[erlang-questions] Regular grammars and binary matching performance

Wed Oct 6 14:54:18 CEST 2010

  Tuncer Ayaz has built an interface to the re2 library using NIFs, I 
think it works on both lists and binaries. Implementing true POSIX 
regular expressions in erlang is not that difficult, I have done one 
using the same algorithms as in re2 which works on lists and binaries 
(but not io_lists). I haven't measured it against re2 but I assume it is 
slower, but it does have the benefit of being guaranteed portable to all 
systems. Using capturing sub-expressions is costly though.

While I agree that these regexps would definitely be useful, and easier 
to use because they are simpler, I don't think the interface should be 
included in the binary module. It would be better to have a separate 
module, for example re2 or pos_re, and have them work on both lists and 
binaries. The extra runtime cost would be negligible.

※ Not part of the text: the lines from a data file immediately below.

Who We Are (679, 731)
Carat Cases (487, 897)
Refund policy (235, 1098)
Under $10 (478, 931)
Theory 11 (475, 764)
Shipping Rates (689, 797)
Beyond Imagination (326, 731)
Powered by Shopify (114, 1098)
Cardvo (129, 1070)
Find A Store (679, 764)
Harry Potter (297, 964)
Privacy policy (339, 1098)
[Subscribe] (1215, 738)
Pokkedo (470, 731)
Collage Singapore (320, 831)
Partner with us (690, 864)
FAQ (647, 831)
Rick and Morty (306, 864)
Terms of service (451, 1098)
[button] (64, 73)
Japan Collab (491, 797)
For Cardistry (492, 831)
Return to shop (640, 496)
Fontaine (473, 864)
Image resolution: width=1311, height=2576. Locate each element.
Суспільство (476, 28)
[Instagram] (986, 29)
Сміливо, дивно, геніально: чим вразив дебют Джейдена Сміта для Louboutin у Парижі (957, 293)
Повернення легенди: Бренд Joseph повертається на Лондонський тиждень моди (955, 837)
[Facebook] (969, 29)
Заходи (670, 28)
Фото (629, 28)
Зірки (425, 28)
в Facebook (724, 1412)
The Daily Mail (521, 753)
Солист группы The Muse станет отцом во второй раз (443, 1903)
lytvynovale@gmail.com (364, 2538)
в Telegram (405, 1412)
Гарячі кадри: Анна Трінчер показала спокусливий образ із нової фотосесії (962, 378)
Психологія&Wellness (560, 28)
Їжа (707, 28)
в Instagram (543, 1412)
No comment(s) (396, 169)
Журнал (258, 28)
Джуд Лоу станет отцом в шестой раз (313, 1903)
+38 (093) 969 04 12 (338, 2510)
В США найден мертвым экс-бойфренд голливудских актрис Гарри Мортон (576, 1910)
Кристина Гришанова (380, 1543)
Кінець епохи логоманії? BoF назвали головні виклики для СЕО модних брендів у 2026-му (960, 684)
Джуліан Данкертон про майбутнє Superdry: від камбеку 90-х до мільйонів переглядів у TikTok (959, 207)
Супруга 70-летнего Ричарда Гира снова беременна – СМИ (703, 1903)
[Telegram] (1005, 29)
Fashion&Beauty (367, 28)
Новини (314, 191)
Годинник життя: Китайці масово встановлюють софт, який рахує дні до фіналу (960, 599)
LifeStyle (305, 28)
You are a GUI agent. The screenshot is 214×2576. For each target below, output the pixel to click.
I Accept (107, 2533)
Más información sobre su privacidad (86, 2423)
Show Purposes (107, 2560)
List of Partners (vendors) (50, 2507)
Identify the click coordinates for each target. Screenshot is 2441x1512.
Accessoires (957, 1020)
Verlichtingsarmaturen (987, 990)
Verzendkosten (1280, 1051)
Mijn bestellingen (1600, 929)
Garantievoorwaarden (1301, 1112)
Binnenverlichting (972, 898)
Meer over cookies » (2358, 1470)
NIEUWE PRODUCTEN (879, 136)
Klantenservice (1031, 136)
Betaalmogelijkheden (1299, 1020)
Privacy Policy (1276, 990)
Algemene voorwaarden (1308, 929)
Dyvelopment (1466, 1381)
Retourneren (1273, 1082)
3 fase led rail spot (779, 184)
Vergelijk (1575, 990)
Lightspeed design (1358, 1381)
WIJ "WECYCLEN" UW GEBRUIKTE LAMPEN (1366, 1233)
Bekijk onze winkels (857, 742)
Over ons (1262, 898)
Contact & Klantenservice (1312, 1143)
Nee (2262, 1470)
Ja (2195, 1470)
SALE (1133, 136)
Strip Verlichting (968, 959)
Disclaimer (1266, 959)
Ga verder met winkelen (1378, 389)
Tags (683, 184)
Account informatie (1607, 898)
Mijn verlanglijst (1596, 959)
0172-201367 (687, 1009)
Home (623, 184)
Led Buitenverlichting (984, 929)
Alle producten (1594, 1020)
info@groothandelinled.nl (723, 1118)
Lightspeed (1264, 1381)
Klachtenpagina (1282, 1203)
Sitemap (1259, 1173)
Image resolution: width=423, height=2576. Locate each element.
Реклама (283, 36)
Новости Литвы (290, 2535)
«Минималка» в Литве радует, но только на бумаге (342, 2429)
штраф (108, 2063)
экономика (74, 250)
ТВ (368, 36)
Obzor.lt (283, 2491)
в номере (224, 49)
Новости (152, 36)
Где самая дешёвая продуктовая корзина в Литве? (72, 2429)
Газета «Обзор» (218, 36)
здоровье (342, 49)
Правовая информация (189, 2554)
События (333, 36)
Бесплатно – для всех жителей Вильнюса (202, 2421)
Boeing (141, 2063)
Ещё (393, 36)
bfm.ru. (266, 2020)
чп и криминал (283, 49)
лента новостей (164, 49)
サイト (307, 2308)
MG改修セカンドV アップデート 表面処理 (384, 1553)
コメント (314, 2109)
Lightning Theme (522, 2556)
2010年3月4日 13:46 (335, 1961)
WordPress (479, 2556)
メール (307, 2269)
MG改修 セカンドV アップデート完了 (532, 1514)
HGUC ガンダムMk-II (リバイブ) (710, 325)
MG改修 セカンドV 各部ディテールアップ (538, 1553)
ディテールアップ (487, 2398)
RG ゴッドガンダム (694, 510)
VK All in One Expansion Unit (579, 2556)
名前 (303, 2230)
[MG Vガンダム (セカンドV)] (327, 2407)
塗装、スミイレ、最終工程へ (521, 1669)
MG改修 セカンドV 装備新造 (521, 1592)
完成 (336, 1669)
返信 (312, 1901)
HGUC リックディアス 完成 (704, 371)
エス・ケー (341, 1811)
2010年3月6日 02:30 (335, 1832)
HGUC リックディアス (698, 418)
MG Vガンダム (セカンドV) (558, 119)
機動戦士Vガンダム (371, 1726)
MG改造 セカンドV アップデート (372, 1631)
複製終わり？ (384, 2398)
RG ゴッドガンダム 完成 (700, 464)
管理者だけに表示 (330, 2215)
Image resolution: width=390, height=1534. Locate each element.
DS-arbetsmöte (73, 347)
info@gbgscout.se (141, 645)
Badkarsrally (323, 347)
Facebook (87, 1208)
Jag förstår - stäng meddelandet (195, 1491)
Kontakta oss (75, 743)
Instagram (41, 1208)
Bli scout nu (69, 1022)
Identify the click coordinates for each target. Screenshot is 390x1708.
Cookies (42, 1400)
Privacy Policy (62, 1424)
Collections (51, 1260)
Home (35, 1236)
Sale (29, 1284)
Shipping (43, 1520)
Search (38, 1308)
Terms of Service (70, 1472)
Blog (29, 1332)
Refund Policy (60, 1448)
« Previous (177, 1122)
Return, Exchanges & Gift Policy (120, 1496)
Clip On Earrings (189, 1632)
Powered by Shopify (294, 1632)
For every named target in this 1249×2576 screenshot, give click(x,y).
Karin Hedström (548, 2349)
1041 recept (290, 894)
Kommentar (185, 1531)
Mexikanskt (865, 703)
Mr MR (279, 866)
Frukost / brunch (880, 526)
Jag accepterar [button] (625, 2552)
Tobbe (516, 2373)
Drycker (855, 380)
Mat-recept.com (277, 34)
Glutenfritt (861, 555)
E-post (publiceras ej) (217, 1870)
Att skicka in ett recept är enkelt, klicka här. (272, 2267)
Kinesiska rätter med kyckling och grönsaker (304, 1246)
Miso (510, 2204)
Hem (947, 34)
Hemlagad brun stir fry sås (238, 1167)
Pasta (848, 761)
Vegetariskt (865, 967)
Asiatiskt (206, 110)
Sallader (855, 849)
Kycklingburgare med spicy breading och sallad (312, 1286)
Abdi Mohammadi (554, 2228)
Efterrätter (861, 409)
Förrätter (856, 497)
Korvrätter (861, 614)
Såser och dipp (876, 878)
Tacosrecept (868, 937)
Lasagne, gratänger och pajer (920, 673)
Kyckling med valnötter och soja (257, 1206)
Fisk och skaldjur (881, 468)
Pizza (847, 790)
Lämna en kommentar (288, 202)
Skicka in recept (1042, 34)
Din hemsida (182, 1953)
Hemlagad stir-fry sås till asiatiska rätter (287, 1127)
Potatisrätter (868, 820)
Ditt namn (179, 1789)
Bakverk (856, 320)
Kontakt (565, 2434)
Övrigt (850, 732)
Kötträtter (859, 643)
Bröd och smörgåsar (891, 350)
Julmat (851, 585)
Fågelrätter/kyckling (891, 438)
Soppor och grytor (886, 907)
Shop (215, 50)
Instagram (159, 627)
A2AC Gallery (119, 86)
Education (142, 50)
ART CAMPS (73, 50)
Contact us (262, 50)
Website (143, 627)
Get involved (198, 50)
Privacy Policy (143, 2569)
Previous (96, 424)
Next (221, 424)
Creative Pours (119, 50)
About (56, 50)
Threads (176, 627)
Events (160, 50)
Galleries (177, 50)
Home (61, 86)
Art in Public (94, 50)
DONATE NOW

One benefit of using re2, or something based on the same algorithms, is 
that you avoid having backtracking as in PCRE/Perl which can go 
pathological for some regular expressions.

Robert

On 2010-10-06 13.35, Hynek Vychodil wrote:
> Hello,
> I have just send new regexdna solution using R14's binary module:
> http://shootout.alioth.debian.org/u32q/performance.php?test=regexdna
> http://shootout.alioth.debian.org/u64q/performance.php?test=regexdna
> It shows how big gain we would have get by limited regular expression
> support in binary module. I have written limited regular expression
> support in function compile_pattern/1 (very limited and poor man
> solution!) as demonstration there
> http://shootout.alioth.debian.org/u32q/program.php?test=regexdna&lang=hipe&id=7
> for curiosity.
> I think it would be nice to have support for regular grammars in
> binary module or adapthttp://code.google.com/p/re2/  as limited
> regular expression library because those limited regular expression
> (truly regular grammars, without sub-capturing may be and so) could be
> feasible in real projects. For comparison, re module is 15 times
> slower in this benchmark
> http://shootout.alioth.debian.org/u32q/program.php?test=regexdna&lang=hipe&id=6
>
> Do you think it would be useful? Is anybody working on it already?
>
> Best regards